1981年(昭和56年)にCEO(最高経営責任者)に就任した

ジャック・ウェルチ

は、

「業界でトップ2に入れる見込みのない分野は、撤退して他の企業に営業譲渡する」

というリストラ策を徹底しました。

そして、資金や人員を得意分野・成長見込分野に振り分けることで、増収増益を継続しました。

「大企業病」に苦しんでいたGEを変えた名経営者として、ウェルチはアメリカのみならず、日本などの外国でも持ち上げられました。

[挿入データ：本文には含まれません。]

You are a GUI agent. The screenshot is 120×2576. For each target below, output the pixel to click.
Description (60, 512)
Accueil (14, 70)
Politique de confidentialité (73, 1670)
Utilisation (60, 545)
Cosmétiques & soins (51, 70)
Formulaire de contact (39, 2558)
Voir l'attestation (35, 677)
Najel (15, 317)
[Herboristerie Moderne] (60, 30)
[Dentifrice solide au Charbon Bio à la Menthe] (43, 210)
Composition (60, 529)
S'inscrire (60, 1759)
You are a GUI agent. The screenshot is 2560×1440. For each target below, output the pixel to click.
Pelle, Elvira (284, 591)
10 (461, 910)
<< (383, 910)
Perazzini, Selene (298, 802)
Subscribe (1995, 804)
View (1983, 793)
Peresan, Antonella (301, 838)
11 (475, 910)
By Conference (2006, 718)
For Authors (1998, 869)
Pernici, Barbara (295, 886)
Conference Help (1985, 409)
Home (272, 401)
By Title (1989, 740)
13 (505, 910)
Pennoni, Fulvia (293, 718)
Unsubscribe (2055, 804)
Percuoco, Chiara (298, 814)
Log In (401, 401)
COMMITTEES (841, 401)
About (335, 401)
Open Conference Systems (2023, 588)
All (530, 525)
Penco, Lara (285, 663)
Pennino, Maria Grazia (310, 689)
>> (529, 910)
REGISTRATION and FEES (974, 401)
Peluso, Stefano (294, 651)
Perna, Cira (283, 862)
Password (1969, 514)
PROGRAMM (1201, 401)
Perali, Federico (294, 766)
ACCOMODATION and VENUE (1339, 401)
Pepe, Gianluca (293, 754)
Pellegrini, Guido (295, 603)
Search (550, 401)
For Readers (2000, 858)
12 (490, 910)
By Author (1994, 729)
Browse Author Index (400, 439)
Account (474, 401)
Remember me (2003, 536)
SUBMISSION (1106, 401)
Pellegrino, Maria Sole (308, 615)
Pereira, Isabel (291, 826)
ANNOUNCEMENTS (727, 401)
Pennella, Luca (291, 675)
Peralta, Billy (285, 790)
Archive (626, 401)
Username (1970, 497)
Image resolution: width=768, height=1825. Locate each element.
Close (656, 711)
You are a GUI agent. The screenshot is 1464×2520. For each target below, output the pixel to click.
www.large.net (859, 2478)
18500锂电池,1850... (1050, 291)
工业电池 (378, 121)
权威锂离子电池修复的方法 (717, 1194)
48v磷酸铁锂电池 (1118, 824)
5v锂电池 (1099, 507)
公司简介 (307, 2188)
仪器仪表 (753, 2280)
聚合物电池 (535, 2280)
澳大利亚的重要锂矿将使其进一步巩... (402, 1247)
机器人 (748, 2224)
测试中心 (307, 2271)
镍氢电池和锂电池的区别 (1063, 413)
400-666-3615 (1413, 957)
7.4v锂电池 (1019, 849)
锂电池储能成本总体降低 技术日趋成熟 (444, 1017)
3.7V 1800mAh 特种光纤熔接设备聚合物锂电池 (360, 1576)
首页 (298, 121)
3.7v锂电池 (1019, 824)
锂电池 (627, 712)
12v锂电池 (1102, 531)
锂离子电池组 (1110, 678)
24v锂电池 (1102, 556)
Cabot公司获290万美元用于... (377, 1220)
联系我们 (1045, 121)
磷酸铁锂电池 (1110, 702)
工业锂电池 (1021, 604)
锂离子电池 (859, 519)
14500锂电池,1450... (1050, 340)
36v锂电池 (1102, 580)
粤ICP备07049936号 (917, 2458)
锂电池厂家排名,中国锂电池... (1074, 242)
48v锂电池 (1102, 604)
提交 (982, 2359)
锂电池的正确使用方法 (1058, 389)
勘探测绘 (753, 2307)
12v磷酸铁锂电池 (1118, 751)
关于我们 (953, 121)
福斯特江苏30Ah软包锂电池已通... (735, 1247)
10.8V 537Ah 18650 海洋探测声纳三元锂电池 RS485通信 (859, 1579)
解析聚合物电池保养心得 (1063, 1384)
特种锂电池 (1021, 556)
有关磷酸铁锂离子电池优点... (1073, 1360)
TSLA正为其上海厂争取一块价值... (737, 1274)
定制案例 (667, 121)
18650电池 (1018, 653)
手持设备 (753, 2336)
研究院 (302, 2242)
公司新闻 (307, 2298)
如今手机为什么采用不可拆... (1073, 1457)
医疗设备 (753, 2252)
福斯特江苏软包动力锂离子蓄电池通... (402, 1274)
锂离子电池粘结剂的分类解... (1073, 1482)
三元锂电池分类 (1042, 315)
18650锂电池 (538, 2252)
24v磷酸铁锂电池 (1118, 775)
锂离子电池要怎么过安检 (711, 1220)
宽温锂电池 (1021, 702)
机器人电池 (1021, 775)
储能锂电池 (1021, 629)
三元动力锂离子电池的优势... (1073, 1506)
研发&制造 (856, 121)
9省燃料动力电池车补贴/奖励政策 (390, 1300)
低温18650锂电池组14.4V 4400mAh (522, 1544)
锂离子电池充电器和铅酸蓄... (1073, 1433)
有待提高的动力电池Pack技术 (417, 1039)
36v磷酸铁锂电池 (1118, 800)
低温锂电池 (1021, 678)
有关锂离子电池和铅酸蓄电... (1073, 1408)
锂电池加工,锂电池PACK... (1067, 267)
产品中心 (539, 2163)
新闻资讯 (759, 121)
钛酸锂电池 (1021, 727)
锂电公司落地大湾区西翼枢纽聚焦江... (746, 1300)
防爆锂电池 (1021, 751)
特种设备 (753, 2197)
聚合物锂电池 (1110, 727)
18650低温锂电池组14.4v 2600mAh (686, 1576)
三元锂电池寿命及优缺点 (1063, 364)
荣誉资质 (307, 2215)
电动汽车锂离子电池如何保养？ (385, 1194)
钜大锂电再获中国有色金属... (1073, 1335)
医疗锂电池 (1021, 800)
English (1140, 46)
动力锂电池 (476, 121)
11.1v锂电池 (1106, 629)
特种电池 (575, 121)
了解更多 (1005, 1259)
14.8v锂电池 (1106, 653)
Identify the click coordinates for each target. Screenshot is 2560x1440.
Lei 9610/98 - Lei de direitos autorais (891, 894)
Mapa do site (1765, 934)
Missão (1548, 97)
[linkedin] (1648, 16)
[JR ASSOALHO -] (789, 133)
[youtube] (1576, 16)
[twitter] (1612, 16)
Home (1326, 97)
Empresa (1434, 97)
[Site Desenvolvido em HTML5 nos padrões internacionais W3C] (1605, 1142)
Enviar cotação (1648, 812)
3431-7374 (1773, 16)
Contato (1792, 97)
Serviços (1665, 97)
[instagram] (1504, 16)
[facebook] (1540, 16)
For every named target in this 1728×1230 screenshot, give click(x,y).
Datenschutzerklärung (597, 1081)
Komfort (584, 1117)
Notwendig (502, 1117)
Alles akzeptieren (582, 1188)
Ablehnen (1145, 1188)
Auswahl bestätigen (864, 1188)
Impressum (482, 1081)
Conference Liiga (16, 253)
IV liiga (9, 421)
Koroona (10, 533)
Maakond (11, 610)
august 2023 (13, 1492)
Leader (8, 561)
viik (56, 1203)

従業員や部門丸ごとの廃止も、平然と行うウェルチは、憎悪の対象でもありましたが・・・。

 

日本企業も真似したが、根本を間違えて理解していた・・・。

日本でも多くの企業が、1990 年代頃から「選択と集中」戦略を真似し始めました。

しかし、それが大きな成果を上げたという話は、あまり聞くことがありませんでした。

そもそも、ウェルチはこの「選択と集中」を、多角化を否定する意味では使っていなかったそうです。

むしろ、廃止した事業分野よりも新規に始めた事業分野の方が、はるかに多かったとのこと。

しかし、日本企業では

「不採算部門廃止」

の方に重点が置かれ過ぎ、

「自社の強みを伸ばす」

「成長分野に参入する」

方は疎かにしたか、成果が出なかったということでしょう。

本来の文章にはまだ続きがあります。